Servizio: Il borlengo si mangia con le mani, caldo, appena fatto — perde la sua croccantezza caratteristica in pochi minuti. Ogni borlengo va cucinato e servito uno alla volta, direttamente dalla padella al piatto del commensale. Mentre uno mangia, l'altro cuoce. È un piatto conviviale che richiede la presenza del cuoco al fornello per tutta la durata del pasto. La perfezione è raggiunta quando il borlengo è di colore giallino uniforme, croccante al punto da rompersi a pezzi irregolari e così friabile da non poter essere arrotolato senza spezzarsi. Le dosi dell'impasto sono per circa 8 borlenghi.
Note e Conservazione
Specialità modenese. L'impasto (colla) deve essere molto liquido — più liquido di una crêpe. Lasciarlo riposare almeno 1 ora perché la farina si idrati completamente. La padella (idealmente il "sole" in rame) deve essere calda ma non rovente: se la colla bolle subito, è troppo calda. Il borlengo perfetto è giallino, croccante e friabilissimo.
L'angolo del Guest Chef
La cunza: È il condimento tradizionale — lardo battuto finissimo (quasi una crema) con aglio e rosmarino. Si spalma sul borlengo caldo con un pennello. In alternativa si usa lo strutto sciolto. È la cunza che dà il sapore, non il borlengo stesso.
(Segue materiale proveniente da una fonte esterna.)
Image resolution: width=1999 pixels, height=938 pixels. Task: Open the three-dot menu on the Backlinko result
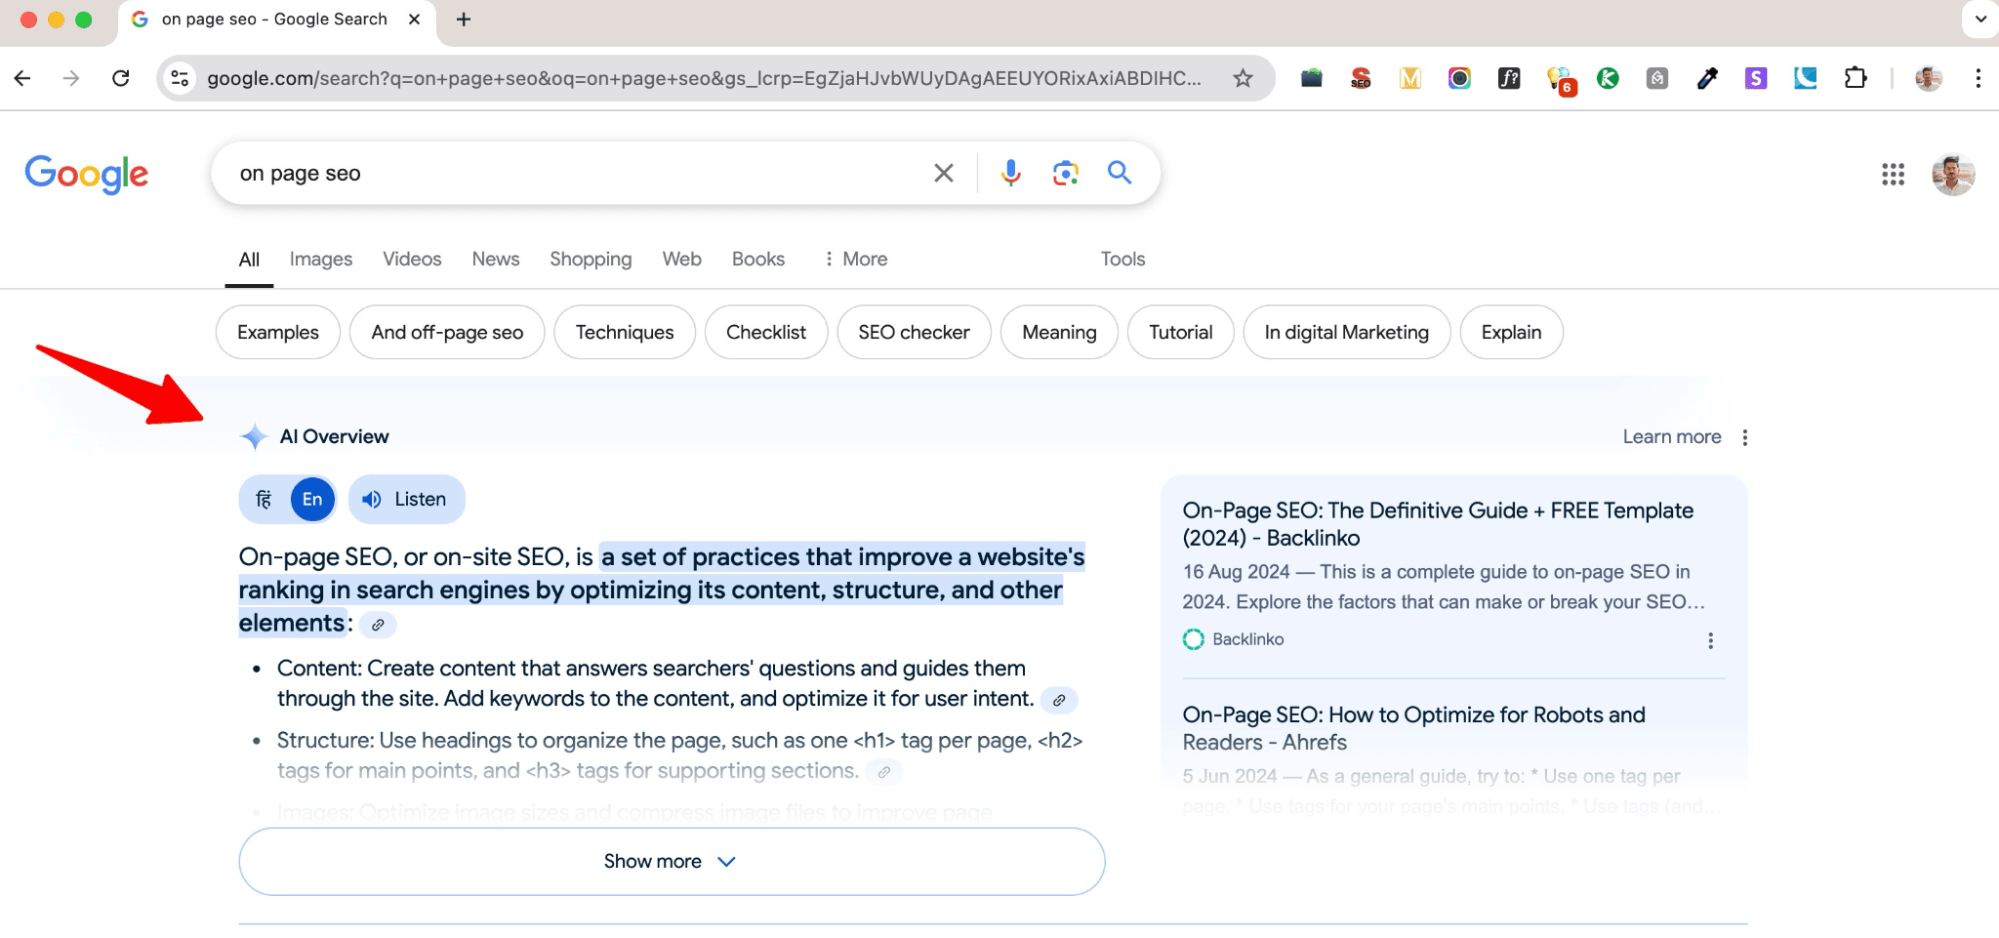click(x=1710, y=640)
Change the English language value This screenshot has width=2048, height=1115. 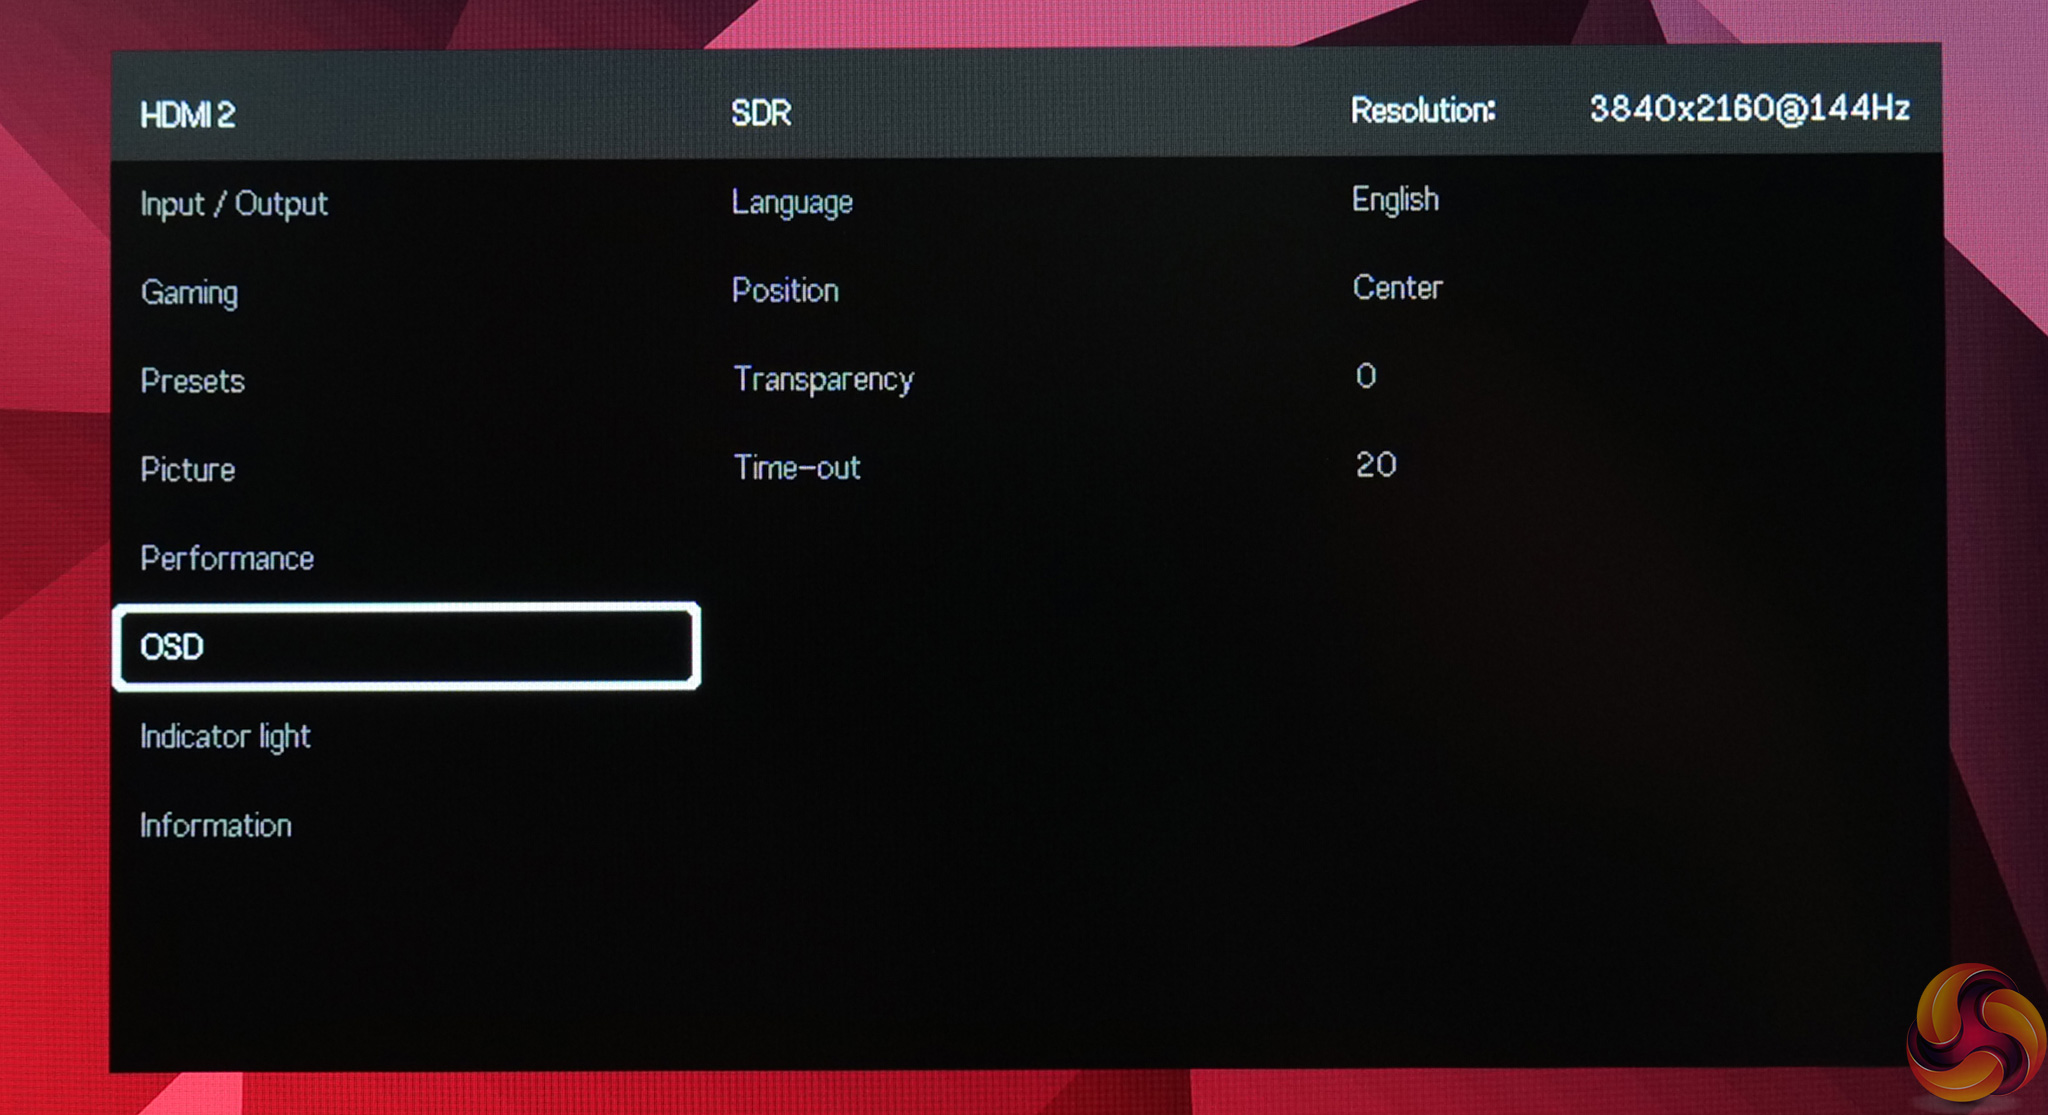pos(1394,200)
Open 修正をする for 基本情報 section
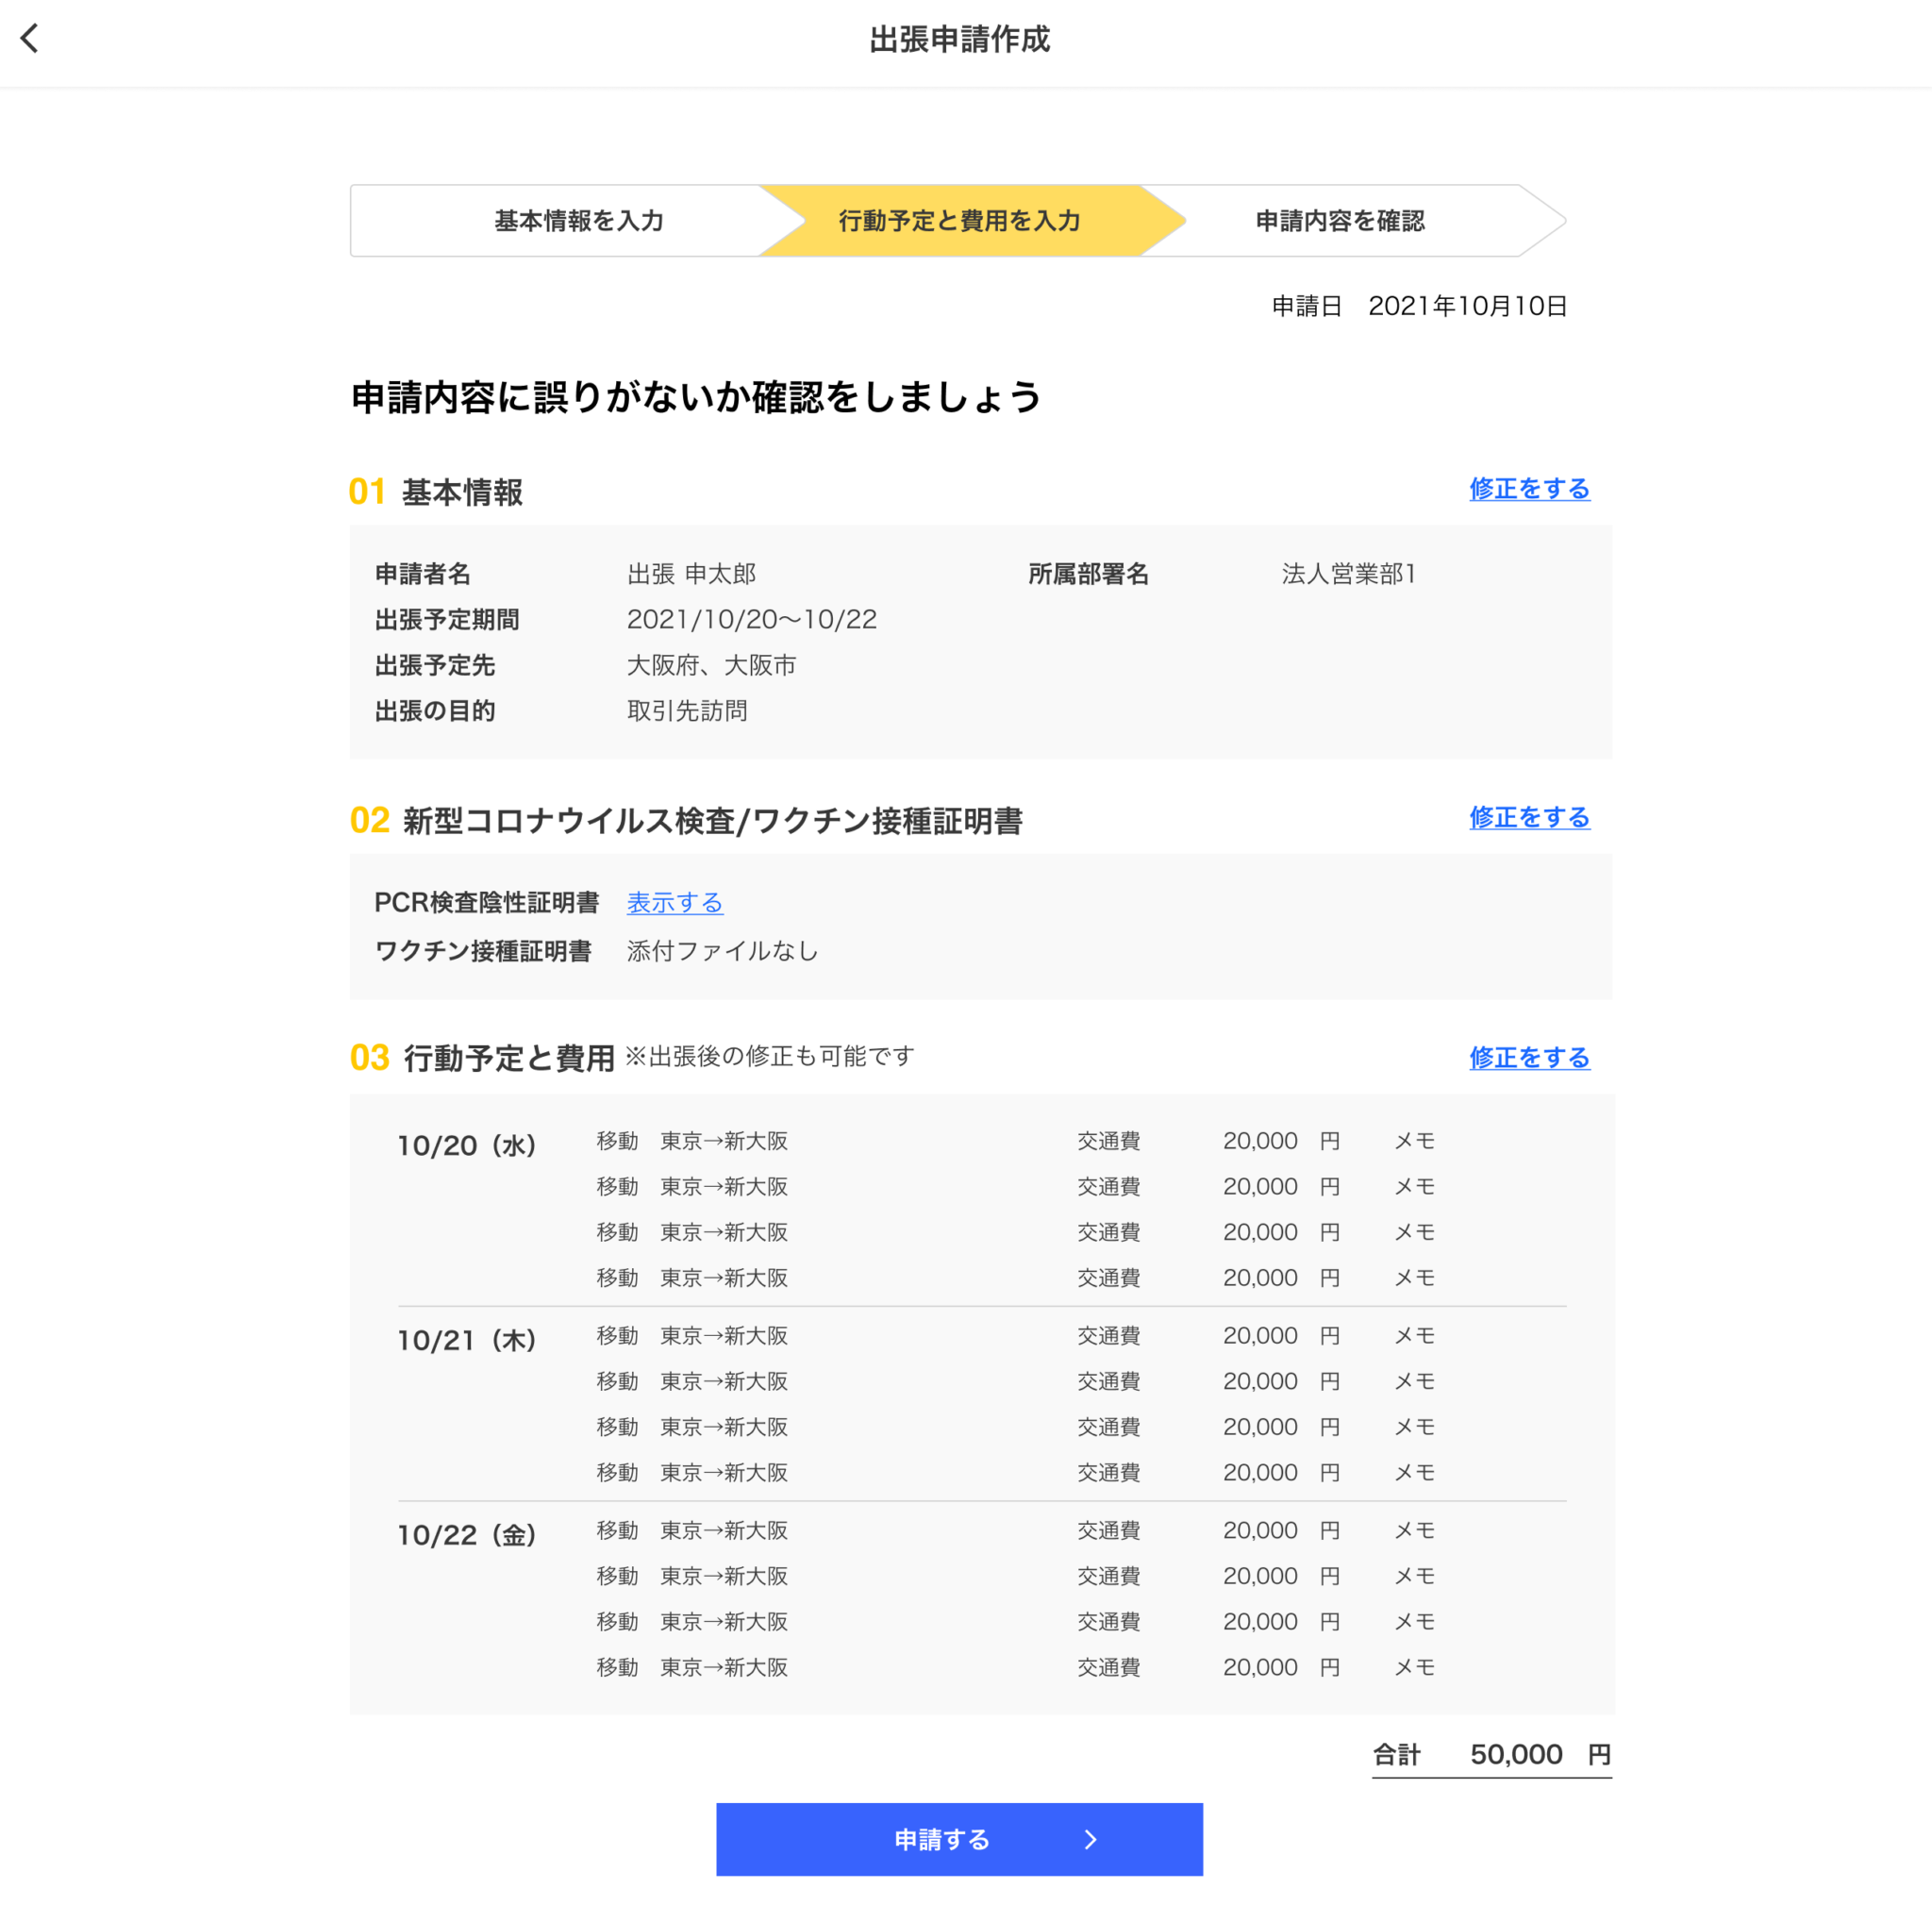Viewport: 1932px width, 1905px height. click(1528, 490)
La padella: Serve una padella antiaderente da almeno 30 cm, meglio 36. Il "sole" tradizionale in rame è l'ideale ma pochi lo hanno. Ungere con un pezzetto di lardo, non con olio.
Il Parmigiano: Deve essere Reggiano stagionato almeno 24 mesi, grattugiato al momento. Si spolverizza generosamente sulla cunza prima di piegare in quattro.